Use a history and neurological exam to rule in (or out) ‘serious’ causes of headache and guide your subsequent workup

The ‘POUNDing’ criteria was described in JAMA as a method of deciding whether a patient with a headache has a migraine or should undergo neuroimaging (JAMA Article Link). The 5 criteria are: Pulsatile, lasts 4-72 hOurs, Unilateral, Nausea/Vomiting and disabling. If a patient has 4/5 of the POUNDing criteria, the positive likelihood ratio for this being a migraine is 24.

It is also important to ask about red flags associated with the ‘serious causes’ listed above. Your history and physical exam will then direct your investigations. For example, you may order neuroimaging (ie. suspecting subarachnoid hemorrhage or CNS lesion), get a lumbar puncture and give antibiotics (ie. suspecting bacterial meningitis), start steroids (ie. suspecting GCA), and so on.

Bacterial meningitis should always be on your differential for headache

Check out this phenomenal one page CMAJ article on bacterial meningitis that gives a really great overview of 5 things you should know about bacterial meningitis (CMAJ Link). If there is one teaching point that I can highlight it is the following: Do not delay antibiotics (and steroids) in patients who you suspect have bacterial meningitis. This means that if you need neuroimaging or think that the LP will be delayed – give the antibiotics right away. Antibiotics might lower your chances of obtaining a positive diagnostic CSF culture but early antibiotics will improve the outcome for your patient.  Plus, you can still use other CSF indicators, like the WBC count/differential, to help support your diagnosis of bacterial meningitis.

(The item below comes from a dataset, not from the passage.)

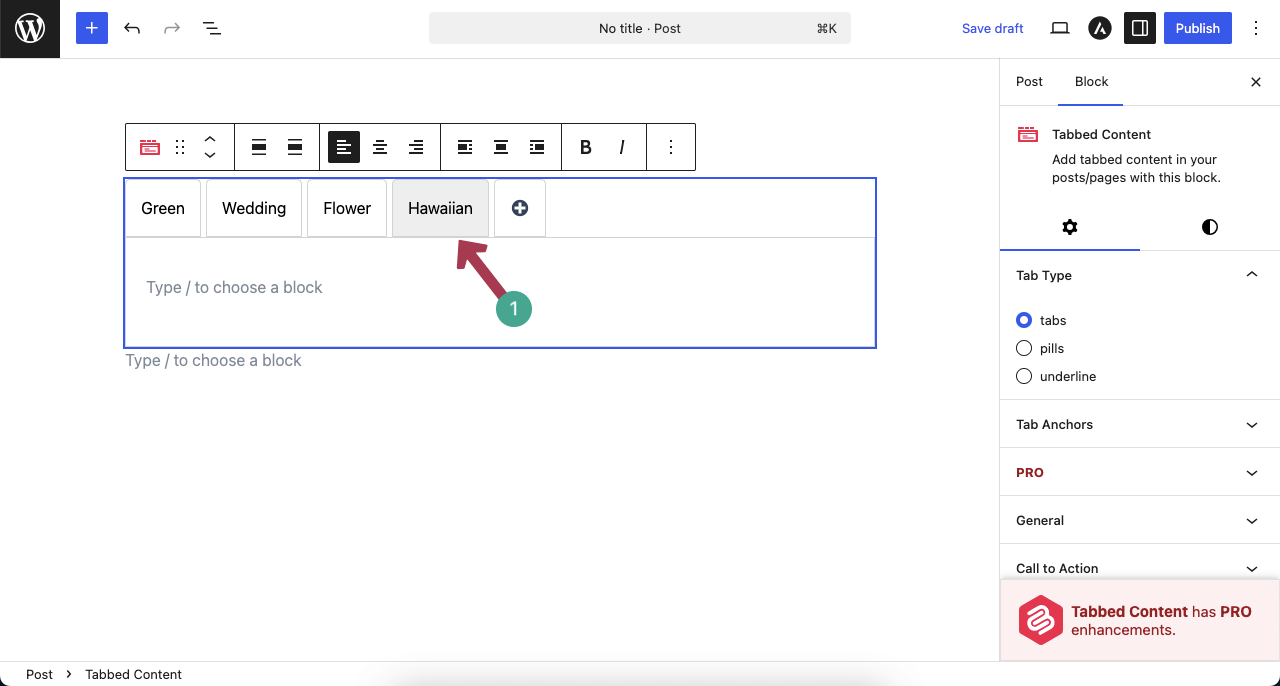Apply italic formatting to tab text
The height and width of the screenshot is (686, 1280).
click(622, 147)
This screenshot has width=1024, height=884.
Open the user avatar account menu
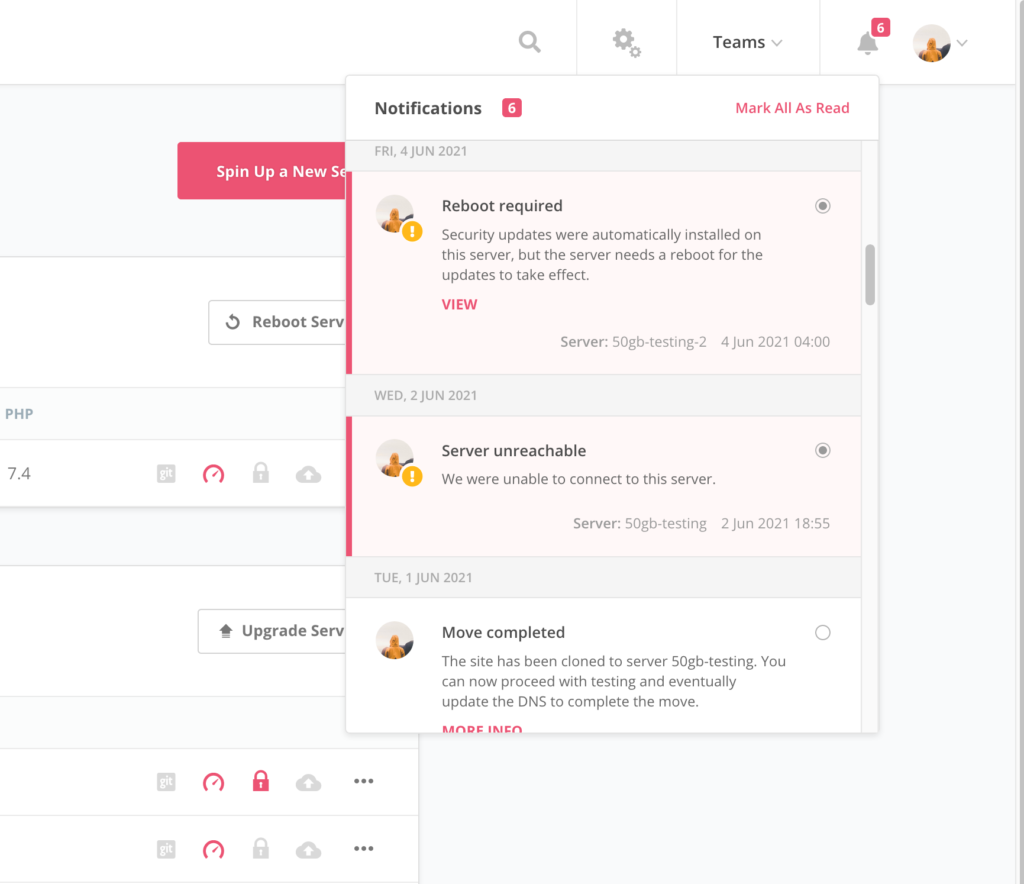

If you are unsure about whether the patient has aseptic meningitis or bacterial meningitis you should consider treating empirically with antibiotics

The patient we discussed in morning report had aseptic meningitis. There is a long list of viral causes of aseptic meningitis.  The major families of viruses to think about include herpesviruses (ie. HSV-II), arboviruses (ie. West Nile virus), enteroviruses (ie. coxsackie) and don’t forget about HIV. Other causes to consider in the appropriate patient includes tuberculous meningitis or fungal meningitis. Choose specific CSF testing based on the clinical picture. 

If the diagnosis is not clear and there is still a suspicion for bacterial meningitis, it is often safest to treat empirically with antibiotics and await culture results.  If you suspect HSV as the cause of aseptic meningitis (ie. oral or genital lesions present) consider treating empirically with acyclovir. 

Detsky, Michael E., et al. "Does this patient with headache have a migraine or need neuroimaging?." Jama 296.10 (2006): 1274-1283.
Moayedi, Yasbanoo, and Wayne L. Gold. "Acute bacterial meningitis in adults." Canadian Medical Association Journal 184.9 (2012): 1060-1060.